Avec sa majorité pro-Brexit, Boris Johnson a un an pour « dealer » la sortie de l’UE

Malgré sa victoire écrasante aux élections législatives du 12 décembre, rien n'est gagné pour le premier ministre britannique. Car tout reste à faire. À commencer par la négociation d'un accord commercial avec Bruxelles. Et, les inconnues (conséquences sur la croissance, tensions avec l’Écosse, sur la frontière irlandaise...) sont nombreuses.
(Crédits : Henry Nicholls)

C'est fait ! Après bien des revers et nombre de cafouillages, les pro-Brexit, Boris Johnson en tête, ont obtenu ce qu'ils voulaient : la majorité absolue (375 sièges contre 203 pour les Travaillistes) du parti conservateur aux législatives du 12 décembre, qui ouvre la voie à une sortie du Royaume-Uni de l'Union européenne, le 31 janvier 2020. Mais il n'y a qu'à observer l'évolution de la livre sterling pour se rendre compte que le parcours du combattant ne fait que commencer. Dans le sillage de l'annonce des résultats, la monnaie britannique a gagné 1,6 % face au dollar... pour se replier dès le lendemain matin. Car tout reste à faire. À commencer par la négociation d'un accord commercial avec Bruxelles.

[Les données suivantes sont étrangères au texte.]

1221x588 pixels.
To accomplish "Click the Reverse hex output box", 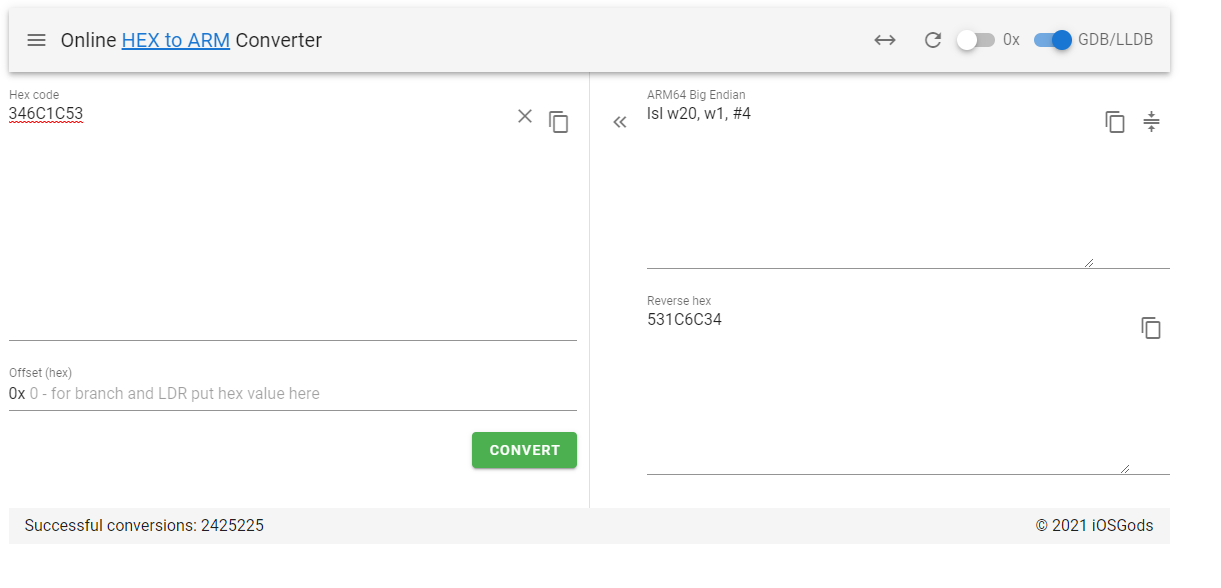I will click(888, 391).
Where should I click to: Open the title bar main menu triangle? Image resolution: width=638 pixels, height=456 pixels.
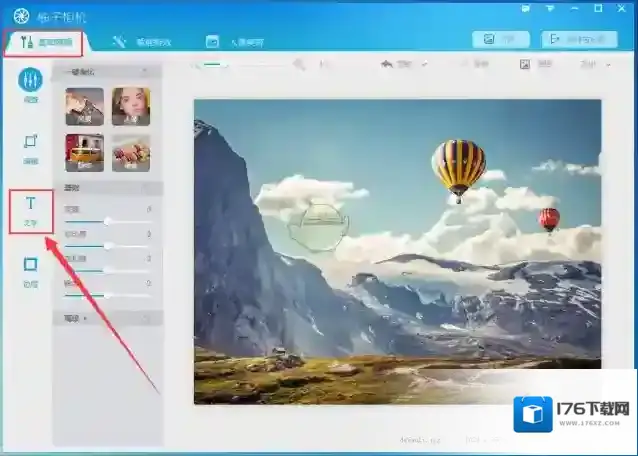point(552,8)
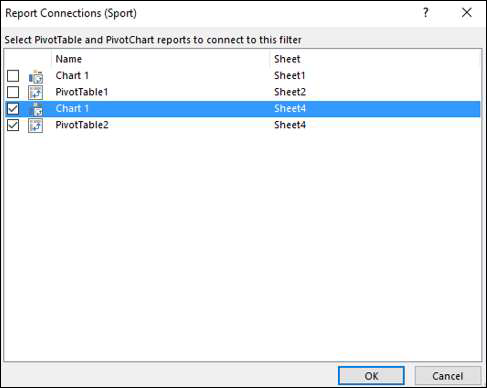This screenshot has height=388, width=487.
Task: Click the PivotChart icon in highlighted Sheet4 row
Action: click(36, 109)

Parmi ses nombreuses promesses, Boris Johnson a juré de ne pas étendre au-delà de décembre 2020 la période de transition pendant laquelle son pays sera toujours membre de l'Union, bénéficiant d'un marché unique et des avantages douaniers associés. Autrement dit, le Premier ministre n'a que quelques mois pour arracher un nouveau traité. Or il a fallu pas moins de sept ans à l'Union européenne et au Canada pour finaliser leur accord de libre-échange, par exemple... Faute d'accord commercial - un « no deal », donc - le Brexit pourrait être « hard », au lieu d'être « soft ».

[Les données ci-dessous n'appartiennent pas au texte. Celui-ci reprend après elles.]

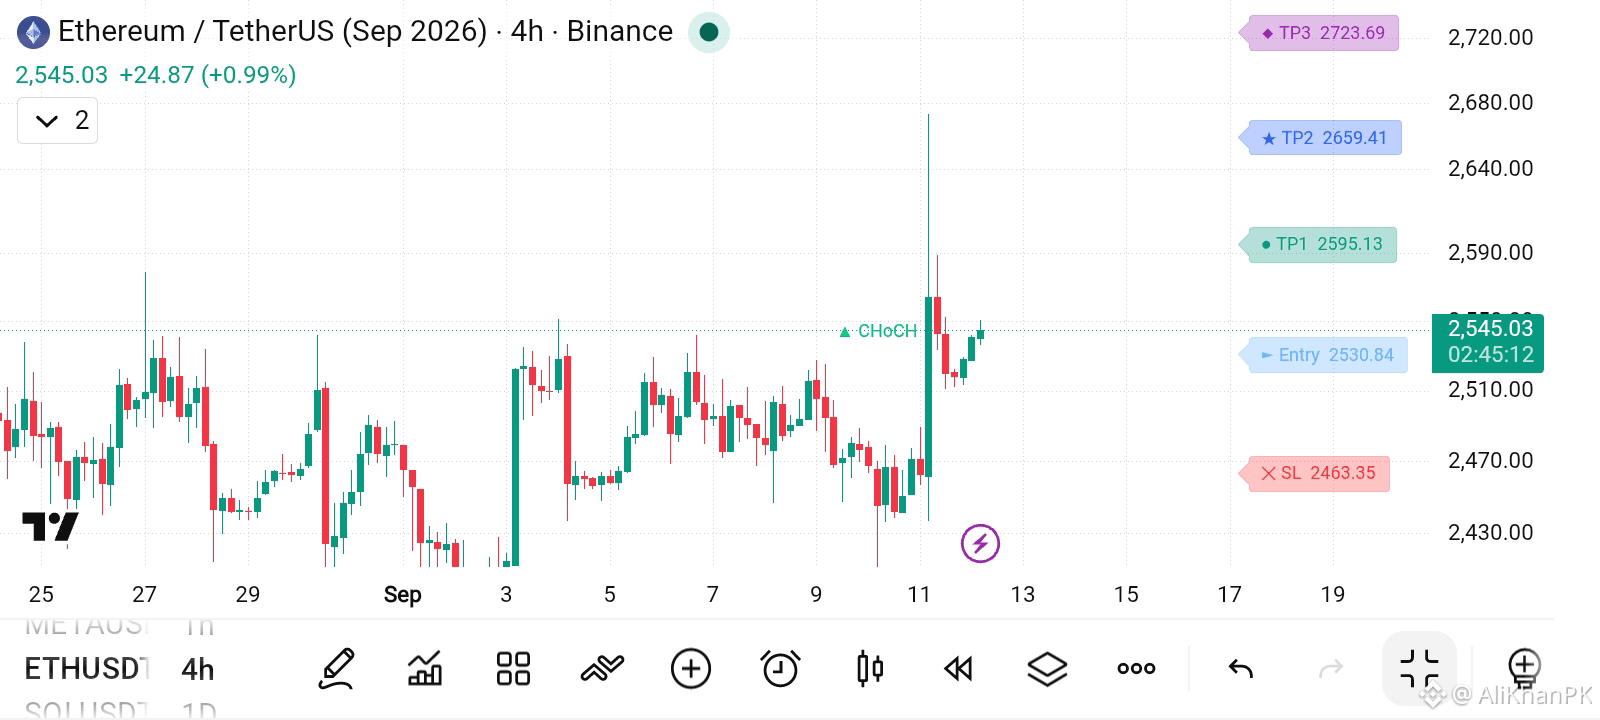This screenshot has height=720, width=1600.
Task: Undo the last chart action
Action: point(1240,668)
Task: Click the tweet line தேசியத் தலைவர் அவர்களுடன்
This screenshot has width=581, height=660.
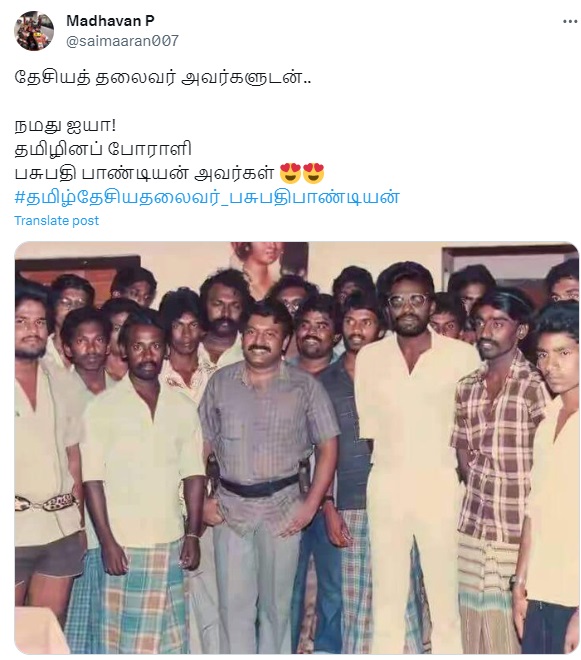Action: [163, 78]
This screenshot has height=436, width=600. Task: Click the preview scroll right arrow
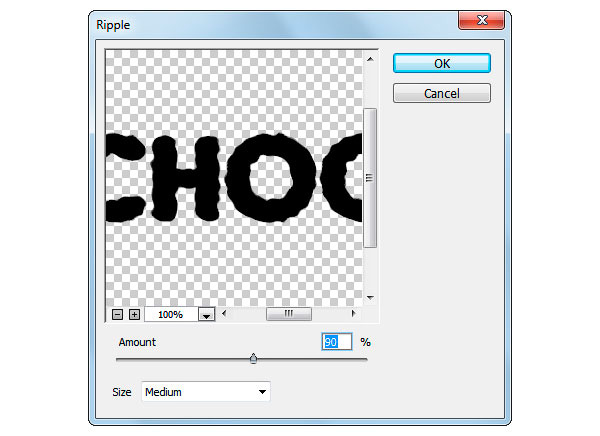[353, 314]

L'enjeu du commerce extérieur

Boris Johnson sera-t-il capable de négocier en un temps record ? Nombreux sont ceux qui en doutent, à Londres comme à Bruxelles. L'ancien ambassadeur britannique auprès de l'UE, Ivan Rogers, a d'ailleurs publiquement pointé « l'amateurisme diplomatique déguisé en audace et en esprit de décision pour l'électorat britannique » de Boris Johnson, qui ne pourrait mener, à mesure que s'égrène le compte à rebours, qu'à des concessions de la part de Londres. Un accord, peut-être, mais mauvais, donc. Quant à un traité avec l'autre grande puissance économique, les États-Unis, il pourrait, alors que la campagne présidentielle s'engage outre-Atlantique, être victime de la stratégie commerciale pour le moins guerrière adoptée par Donald Trump. Et prendre, là aussi, des mois, voire des années.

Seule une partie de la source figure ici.